It Takes Most Companies Multiple Months to Discover a Cybersecurity Breach, Report Reveals

A new security survey from Accenture found that in the past 12 months, roughly one in three targeted attacks resulted in an actual security breach, which equates to three effective attacks per month for the average Canadian company.

Yet two-thirds of Canadians surveyed are confident in their ability to protect their enterprises from cyberattacks.

The report, titled “Building Confidence: Facing the Cybersecurity Conundrum,” reveals that the length of time taken to detect these security breaches often compounds the problem, as more than half of Canadian executives disclose that it takes months to detect sophisticated breaches, and as many as a third of all successful breaches are not discovered at all by the security team.

“Cyberattacks are a constant operational reality across every industry today and our survey reveals that catching criminal behavior requires more than the best practices and perspectives of the past,” said Russell Thomas, Canadian cybersecurity lead for Accenture. “There needs to be a fundamentally different approach to security protection starting with identifying and prioritizing key company assets across the entire value chain.”
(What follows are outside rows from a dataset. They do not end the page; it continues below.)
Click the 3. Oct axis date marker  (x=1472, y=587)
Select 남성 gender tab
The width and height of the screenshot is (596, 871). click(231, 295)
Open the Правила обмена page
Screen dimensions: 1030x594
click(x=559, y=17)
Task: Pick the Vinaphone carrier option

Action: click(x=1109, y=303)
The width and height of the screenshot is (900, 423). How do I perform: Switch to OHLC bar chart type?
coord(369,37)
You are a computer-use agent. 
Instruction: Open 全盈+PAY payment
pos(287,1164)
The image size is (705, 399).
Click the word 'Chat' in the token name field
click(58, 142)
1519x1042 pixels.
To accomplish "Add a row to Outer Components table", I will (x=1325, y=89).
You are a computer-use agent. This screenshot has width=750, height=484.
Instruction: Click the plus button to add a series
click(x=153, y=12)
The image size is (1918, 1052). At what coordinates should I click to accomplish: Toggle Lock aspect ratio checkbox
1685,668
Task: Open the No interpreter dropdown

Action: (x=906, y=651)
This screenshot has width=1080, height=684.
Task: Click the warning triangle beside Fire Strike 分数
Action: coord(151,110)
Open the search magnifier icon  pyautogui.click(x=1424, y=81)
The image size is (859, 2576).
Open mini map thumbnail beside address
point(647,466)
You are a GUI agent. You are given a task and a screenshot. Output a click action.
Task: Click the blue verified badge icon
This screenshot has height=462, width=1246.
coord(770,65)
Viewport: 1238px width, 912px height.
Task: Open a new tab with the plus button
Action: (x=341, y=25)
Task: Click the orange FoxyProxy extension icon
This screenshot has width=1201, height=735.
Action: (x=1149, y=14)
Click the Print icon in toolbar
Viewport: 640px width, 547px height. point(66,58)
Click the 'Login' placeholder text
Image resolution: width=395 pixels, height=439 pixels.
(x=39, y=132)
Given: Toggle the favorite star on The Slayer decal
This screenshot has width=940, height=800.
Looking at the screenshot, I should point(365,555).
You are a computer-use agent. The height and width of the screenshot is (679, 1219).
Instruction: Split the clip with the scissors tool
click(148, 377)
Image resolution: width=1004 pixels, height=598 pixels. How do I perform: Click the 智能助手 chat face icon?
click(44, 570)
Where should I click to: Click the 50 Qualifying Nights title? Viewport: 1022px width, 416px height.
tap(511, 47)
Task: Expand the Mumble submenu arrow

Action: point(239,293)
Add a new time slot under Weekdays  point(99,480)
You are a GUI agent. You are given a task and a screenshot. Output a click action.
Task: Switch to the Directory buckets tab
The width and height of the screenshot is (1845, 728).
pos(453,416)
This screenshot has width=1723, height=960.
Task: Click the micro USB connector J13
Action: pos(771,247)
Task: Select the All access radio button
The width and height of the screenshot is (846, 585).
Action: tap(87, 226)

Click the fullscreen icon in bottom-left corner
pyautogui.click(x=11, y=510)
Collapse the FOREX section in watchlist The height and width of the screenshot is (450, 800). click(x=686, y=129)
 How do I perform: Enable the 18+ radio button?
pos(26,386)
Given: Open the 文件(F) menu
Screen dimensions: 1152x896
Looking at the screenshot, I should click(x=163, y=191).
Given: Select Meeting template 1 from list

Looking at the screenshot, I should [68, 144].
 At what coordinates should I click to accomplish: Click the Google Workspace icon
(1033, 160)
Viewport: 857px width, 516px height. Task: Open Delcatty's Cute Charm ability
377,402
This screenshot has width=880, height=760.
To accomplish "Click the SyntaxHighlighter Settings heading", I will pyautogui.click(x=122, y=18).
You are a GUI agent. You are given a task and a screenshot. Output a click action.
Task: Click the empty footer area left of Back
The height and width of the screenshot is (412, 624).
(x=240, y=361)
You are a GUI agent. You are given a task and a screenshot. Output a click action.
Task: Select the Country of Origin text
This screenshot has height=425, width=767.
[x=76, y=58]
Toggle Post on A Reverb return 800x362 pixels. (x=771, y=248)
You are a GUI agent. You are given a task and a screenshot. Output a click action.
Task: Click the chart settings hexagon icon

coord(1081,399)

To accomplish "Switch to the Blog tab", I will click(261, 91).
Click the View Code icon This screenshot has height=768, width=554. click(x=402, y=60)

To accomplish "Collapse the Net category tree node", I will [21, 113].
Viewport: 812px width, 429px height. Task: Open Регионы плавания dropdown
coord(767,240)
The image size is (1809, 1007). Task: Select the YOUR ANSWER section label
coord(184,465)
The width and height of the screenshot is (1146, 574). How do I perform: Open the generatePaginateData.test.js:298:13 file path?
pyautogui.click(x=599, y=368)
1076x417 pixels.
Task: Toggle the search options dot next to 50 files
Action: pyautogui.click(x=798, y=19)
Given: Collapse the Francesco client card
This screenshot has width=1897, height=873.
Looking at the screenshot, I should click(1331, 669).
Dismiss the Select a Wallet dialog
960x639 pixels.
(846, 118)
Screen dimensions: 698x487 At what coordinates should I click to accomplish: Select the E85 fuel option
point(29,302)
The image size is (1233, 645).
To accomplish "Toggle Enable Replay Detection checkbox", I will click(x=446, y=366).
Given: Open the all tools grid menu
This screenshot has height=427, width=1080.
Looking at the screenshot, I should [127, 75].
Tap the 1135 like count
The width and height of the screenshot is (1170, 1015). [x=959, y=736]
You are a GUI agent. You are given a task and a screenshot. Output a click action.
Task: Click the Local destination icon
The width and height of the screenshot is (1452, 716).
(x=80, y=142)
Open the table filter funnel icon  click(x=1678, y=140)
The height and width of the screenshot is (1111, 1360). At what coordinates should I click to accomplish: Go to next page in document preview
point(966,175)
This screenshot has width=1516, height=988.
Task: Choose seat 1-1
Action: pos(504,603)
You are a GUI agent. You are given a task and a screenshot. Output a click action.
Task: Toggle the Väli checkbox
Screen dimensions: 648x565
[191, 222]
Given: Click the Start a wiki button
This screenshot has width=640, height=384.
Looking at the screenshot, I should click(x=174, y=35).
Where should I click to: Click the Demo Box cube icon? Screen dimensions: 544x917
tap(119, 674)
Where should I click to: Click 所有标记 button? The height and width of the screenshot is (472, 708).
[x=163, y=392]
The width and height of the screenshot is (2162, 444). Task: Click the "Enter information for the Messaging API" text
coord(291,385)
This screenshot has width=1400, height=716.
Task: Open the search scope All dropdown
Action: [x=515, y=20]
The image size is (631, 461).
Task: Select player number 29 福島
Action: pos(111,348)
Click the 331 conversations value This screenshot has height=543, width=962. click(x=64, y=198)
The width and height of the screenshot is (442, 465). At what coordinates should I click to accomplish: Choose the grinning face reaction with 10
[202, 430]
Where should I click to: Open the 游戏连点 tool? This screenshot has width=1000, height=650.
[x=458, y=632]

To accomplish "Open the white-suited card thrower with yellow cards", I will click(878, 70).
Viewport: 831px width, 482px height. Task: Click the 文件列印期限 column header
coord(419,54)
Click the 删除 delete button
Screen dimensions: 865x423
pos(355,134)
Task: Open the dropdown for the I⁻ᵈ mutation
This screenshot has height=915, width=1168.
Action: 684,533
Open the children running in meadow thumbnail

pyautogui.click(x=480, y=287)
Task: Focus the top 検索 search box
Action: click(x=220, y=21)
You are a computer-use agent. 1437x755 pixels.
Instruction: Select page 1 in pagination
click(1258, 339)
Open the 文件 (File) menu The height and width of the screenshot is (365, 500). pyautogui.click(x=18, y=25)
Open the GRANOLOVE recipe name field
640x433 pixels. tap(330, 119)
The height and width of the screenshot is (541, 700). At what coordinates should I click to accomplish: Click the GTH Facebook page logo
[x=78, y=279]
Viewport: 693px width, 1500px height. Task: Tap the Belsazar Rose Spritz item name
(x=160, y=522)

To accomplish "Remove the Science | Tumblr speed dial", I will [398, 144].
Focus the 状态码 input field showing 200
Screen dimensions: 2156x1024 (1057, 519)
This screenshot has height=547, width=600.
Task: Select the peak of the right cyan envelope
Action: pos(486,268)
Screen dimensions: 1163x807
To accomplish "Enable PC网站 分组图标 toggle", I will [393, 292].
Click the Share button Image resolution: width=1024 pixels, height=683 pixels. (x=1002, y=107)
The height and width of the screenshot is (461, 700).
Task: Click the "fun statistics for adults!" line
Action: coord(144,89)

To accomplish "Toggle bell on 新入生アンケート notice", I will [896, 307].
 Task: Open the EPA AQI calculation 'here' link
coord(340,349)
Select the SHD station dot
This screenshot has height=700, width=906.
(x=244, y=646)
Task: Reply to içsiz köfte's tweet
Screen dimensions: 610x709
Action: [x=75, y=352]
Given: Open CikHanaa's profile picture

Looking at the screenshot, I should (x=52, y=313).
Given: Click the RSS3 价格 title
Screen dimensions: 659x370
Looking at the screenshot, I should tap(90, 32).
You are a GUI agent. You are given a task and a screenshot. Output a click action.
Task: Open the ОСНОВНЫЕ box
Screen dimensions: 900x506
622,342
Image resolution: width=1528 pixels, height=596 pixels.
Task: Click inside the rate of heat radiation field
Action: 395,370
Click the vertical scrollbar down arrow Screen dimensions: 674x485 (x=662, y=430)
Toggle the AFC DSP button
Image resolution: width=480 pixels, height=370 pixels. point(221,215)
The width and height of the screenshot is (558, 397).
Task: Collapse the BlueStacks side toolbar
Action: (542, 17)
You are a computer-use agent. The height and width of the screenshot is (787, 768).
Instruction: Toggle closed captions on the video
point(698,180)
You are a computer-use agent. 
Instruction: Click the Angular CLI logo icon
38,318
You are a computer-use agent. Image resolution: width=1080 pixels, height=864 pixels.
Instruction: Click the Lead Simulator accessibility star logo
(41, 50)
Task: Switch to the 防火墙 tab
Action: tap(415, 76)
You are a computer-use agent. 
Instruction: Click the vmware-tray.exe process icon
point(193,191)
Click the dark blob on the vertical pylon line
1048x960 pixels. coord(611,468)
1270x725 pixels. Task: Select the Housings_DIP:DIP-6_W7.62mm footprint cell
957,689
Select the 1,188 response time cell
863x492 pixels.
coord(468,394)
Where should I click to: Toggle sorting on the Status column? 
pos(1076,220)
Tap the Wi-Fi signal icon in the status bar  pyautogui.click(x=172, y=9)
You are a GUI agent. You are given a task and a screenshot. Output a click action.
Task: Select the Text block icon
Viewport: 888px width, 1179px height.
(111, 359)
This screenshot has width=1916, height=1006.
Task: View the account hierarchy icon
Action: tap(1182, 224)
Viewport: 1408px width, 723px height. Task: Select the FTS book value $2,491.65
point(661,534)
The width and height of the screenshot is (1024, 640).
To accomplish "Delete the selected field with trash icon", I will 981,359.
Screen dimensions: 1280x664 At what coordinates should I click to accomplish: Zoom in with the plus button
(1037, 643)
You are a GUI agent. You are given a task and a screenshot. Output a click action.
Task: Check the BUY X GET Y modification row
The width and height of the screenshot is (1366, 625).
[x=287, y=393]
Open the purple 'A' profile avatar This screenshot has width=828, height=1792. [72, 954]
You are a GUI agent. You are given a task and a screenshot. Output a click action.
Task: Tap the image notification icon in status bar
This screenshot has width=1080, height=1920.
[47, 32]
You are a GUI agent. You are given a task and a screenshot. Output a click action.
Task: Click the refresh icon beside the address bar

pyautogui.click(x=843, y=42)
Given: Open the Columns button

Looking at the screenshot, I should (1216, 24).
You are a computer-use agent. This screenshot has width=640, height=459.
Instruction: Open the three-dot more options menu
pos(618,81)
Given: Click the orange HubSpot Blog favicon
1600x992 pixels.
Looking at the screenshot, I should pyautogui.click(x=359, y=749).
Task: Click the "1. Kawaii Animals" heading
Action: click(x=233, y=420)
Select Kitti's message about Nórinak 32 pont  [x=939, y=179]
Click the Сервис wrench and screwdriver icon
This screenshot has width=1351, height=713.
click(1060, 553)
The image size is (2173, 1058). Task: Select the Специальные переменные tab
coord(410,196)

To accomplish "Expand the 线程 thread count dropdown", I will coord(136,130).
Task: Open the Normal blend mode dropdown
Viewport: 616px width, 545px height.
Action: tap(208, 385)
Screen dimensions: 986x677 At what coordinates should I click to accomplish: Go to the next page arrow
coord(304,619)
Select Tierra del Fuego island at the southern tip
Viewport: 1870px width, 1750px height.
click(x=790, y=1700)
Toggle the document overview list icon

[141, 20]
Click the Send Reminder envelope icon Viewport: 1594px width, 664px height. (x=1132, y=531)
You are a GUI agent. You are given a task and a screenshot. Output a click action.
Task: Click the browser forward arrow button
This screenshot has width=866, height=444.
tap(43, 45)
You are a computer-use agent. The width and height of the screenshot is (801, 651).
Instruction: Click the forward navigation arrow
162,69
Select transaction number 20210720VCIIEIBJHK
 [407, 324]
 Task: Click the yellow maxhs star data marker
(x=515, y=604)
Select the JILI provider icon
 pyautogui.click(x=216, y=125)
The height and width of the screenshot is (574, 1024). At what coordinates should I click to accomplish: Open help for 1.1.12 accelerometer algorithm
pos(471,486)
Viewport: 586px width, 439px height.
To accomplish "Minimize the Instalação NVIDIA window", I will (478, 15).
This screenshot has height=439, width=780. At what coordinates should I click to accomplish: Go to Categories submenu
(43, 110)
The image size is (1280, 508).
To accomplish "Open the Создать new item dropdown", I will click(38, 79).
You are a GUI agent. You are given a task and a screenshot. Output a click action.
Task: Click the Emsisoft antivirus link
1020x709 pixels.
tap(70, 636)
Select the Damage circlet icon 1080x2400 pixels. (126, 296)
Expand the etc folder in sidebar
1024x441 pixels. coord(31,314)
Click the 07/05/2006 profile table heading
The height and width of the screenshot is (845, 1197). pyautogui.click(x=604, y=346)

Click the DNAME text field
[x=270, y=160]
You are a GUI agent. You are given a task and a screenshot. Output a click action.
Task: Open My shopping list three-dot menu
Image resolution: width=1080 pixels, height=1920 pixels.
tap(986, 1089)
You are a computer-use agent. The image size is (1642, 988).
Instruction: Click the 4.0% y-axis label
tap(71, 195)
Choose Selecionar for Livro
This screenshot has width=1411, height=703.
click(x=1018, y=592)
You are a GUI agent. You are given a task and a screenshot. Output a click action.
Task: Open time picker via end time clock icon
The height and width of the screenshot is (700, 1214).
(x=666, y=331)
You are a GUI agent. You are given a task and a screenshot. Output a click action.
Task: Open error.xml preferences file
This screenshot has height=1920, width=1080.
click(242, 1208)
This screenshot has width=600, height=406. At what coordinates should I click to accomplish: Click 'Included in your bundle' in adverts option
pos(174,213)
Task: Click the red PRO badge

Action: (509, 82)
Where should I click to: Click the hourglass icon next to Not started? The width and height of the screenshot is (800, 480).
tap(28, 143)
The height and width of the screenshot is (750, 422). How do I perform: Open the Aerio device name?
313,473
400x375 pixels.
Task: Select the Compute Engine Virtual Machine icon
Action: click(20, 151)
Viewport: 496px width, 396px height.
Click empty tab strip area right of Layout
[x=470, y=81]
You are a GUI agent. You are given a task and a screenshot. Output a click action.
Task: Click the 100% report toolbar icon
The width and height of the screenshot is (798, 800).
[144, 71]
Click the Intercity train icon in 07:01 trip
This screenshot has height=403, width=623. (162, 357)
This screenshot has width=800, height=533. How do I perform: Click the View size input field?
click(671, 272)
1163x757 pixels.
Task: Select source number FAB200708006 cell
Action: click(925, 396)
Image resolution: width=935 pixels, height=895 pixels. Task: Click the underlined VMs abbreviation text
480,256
While Canadian survey respondents say internal breaches have the greatest impact, 62 percent prioritize heightened capabilities in perimeter-based controls instead of pivoting to address high-impact internal threats. Research findings further show that most Canadian companies do not have effective technology in place to monitor for cyberattacks and are focused on risks and outcomes that have not kept pace with the threat.

“It is clear that the need for organizations to take a comprehensive end-to-end approach to digital security—one that integrates cyber defense deeply into the enterprise—has never been greater.”